[Work to do] Copy out the rows below word for word, from the line containing "993x580 pixels. At" through the final row. Reproduce only that stretch.

[Source data]
BEGIN

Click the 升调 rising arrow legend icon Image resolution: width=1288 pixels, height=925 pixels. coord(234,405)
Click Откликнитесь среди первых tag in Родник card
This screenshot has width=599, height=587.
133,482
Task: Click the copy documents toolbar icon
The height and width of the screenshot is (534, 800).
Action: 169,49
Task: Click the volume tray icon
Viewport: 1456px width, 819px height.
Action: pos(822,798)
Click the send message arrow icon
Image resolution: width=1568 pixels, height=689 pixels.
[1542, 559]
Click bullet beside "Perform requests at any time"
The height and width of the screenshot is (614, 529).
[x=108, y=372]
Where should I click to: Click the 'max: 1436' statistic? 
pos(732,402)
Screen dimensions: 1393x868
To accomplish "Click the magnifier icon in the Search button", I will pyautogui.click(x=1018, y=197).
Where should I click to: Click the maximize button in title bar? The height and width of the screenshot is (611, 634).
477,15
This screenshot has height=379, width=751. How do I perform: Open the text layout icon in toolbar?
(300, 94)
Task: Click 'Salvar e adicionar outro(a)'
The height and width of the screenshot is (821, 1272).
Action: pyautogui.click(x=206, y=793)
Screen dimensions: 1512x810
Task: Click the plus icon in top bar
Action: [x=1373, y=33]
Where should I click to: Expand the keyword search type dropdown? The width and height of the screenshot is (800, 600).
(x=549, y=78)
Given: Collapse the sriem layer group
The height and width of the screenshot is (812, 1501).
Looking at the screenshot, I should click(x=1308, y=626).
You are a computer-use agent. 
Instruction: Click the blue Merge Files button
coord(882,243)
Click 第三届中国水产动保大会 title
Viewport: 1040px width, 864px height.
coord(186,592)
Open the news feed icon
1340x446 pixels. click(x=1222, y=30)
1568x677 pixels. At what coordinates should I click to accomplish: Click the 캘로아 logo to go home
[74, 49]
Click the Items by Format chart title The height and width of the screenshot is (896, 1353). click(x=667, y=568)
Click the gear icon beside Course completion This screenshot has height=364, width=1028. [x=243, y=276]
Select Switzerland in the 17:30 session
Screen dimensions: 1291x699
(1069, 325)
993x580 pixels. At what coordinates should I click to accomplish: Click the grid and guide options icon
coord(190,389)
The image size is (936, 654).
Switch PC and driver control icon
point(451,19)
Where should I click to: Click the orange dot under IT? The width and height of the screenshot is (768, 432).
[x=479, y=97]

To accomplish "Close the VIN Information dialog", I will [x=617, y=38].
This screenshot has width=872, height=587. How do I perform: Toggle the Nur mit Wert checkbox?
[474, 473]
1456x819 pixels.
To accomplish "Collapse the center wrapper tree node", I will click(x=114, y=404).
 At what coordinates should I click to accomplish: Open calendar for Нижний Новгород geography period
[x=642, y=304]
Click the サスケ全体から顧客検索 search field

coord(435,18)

END

[Final result]
993x580 pixels. At what coordinates should I click to accomplish: Click the grid and guide options icon
coord(190,389)
The image size is (936, 654).
Switch PC and driver control icon
point(451,19)
Where should I click to: Click the orange dot under IT? The width and height of the screenshot is (768, 432).
[x=479, y=97]

To accomplish "Close the VIN Information dialog", I will [x=617, y=38].
This screenshot has width=872, height=587. How do I perform: Toggle the Nur mit Wert checkbox?
[474, 473]
1456x819 pixels.
To accomplish "Collapse the center wrapper tree node", I will click(x=114, y=404).
 At what coordinates should I click to accomplish: Open calendar for Нижний Новгород geography period
[x=642, y=304]
Click the サスケ全体から顧客検索 search field

coord(435,18)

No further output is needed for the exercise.